Scientific classification
- Kingdom: Plantae
- Clade: Embryophytes
- Clade: Tracheophytes
- Division: Polypodiophyta
- Class: Polypodiopsida
- Order: Polypodiales
- Family: Pteridaceae
- Genus: Myriopteris
- Species: M. viscida
- Binomial name: Myriopteris viscida (Davenp.) Grusz & Windham
- Synonyms: Cheilanthes viscida Davenp.; Hemionitis viscida (Davenp.) Christenh.;

= Myriopteris viscida =

- Genus: Myriopteris
- Species: viscida
- Authority: (Davenp.) Grusz & Windham
- Conservation status: G3
- Synonyms: Cheilanthes viscida , Hemionitis viscida

Species of fern

Myriopteris viscida, formerly known as Cheilanthes viscida, is a species of lip fern known by the common names viscid lip fern and viscid lace fern.

It is native to southern California, at elevations of 100–1600 m. It is an uncommon member of the flora in rocky areas of the higher Mojave Desert mountains, and in the ecotone of the Peninsular Ranges and the Colorado Desert. Its distribution extends into northern Baja California.

==Description==
This fern produces frilly leaves up to about 30 cm long, each divided into segments which are subdivided, the ultimate segments just a few millimeters long and widely lance-shaped to oblong. The leaf segments bear resin glands which exude a very sticky, clear fluid.

──────────────────────────────

Check your understanding:
[A] Answer these questions about the Myriopteris viscida excerpt, one line each:
(i) At what elevations does the fern grow in southern California?
(ii) What family is it placed in?
(iii) What do the resin glands on its leaf segments exude?
[B] Resume the Myriopteris viscida excerpt after "The leaf segments bear resin glands which exude a very sticky, clear fluid."
The rows have nothing to do with the Myriopteris viscida excerpt.

──────────────────────────────

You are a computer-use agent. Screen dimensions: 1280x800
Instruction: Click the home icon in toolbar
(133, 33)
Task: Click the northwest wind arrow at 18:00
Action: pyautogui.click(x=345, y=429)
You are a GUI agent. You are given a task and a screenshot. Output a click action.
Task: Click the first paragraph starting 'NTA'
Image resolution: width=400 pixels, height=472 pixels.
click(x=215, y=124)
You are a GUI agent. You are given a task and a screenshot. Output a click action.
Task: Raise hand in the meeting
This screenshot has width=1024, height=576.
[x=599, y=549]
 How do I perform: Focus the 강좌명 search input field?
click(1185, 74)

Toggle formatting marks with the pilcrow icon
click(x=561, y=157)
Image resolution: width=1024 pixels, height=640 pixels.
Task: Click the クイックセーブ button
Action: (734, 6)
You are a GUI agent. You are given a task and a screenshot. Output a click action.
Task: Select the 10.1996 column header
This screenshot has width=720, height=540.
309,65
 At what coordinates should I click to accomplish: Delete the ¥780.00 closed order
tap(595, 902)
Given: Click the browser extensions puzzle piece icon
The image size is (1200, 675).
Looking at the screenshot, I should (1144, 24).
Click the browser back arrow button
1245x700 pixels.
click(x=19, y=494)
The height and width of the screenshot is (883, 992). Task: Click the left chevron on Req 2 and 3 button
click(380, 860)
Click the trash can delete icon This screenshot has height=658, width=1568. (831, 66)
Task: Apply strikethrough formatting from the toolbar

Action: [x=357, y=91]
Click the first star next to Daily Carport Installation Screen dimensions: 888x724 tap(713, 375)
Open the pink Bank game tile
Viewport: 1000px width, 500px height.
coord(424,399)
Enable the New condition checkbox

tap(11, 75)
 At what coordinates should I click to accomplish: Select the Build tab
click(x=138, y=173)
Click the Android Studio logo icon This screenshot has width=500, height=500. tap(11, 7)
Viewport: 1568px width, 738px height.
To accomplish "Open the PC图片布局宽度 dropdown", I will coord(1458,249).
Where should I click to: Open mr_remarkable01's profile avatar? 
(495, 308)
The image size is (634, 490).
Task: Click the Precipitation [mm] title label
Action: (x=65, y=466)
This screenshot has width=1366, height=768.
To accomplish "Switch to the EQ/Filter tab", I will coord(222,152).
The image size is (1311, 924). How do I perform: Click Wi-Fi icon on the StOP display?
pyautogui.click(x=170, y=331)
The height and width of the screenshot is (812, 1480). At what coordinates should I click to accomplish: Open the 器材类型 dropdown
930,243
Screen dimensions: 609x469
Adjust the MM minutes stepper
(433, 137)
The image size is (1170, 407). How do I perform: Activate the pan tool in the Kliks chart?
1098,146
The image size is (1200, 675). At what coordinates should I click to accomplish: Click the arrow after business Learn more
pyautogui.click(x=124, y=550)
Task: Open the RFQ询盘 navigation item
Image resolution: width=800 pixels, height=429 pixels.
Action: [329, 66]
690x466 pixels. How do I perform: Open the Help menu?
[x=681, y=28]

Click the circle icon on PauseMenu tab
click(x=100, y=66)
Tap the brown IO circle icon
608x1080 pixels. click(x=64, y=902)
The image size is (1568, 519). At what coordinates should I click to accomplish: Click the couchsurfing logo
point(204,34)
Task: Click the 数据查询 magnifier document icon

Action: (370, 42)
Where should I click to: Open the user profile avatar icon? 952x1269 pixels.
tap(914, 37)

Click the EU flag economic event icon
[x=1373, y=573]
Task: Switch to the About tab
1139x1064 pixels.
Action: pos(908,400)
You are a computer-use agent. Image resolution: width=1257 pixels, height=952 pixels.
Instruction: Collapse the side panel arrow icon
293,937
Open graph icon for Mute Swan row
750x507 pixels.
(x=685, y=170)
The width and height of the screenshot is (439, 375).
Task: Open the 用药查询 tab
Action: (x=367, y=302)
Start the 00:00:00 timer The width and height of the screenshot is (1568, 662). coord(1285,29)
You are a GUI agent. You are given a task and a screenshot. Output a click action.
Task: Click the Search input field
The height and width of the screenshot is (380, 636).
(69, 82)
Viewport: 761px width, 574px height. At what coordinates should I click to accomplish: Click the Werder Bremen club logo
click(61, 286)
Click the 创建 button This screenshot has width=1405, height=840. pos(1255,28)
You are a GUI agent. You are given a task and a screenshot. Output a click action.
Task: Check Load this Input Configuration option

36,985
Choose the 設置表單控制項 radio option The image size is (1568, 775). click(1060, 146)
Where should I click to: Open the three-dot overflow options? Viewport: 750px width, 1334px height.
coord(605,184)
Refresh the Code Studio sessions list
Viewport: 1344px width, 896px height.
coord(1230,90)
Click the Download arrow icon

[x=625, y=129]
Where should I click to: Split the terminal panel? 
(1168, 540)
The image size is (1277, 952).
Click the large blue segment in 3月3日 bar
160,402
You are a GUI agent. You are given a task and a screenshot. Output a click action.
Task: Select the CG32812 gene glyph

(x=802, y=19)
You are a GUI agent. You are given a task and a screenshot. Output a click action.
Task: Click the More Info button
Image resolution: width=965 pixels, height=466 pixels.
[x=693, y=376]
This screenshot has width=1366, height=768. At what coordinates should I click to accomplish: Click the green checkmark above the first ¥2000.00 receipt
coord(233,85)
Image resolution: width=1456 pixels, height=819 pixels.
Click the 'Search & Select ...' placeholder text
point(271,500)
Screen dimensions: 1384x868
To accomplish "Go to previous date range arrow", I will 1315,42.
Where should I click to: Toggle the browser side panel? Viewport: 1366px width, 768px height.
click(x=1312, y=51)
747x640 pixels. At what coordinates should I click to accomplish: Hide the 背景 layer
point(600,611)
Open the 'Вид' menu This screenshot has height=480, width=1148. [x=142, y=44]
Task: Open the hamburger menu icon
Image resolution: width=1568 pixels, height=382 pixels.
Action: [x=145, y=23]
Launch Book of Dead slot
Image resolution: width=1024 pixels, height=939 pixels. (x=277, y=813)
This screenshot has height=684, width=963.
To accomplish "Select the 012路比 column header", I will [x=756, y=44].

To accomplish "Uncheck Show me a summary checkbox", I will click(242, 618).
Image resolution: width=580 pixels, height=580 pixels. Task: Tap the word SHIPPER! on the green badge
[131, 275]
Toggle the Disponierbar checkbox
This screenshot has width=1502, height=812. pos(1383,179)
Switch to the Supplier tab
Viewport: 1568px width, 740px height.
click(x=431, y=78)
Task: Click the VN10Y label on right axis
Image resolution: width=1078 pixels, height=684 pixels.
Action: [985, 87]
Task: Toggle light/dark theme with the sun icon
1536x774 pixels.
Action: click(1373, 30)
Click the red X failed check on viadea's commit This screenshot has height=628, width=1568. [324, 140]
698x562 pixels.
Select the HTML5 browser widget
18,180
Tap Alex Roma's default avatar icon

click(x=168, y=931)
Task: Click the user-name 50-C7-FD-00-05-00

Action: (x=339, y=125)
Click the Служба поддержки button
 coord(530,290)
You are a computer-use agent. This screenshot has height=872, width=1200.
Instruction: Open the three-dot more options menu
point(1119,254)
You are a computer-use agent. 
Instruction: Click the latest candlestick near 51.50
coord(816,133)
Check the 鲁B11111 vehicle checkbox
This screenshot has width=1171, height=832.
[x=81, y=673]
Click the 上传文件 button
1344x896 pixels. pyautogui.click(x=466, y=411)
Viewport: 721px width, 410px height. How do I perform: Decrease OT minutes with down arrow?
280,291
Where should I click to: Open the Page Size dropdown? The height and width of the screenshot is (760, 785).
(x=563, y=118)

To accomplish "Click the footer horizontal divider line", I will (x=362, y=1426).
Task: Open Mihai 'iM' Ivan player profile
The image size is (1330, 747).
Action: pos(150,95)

──────────────────────────────

Results of the tasks:
[A]
(i) 100–1600 m
(ii) Pteridaceae
(iii) A very sticky, clear fluid

[B]
The leaves are also somewhat hairy. The leaf segments have curled edges along which are located the sori with their brown sporangia.

==Etymology==
Members of the genus Cheilanthes as historically defined (which includes Myriopteris) are commonly known as "lip ferns" due to the lip-like (false) indusium formed by the leaf margins curling over the sori. The common name viscid lip fern refers to the sticky glands on the underside of the leaf described by the epithet.

==Conservation==
NatureServe considers M. viscida globally vulnerable (G3) due to its limited distribution, although it is not considered threatened within California.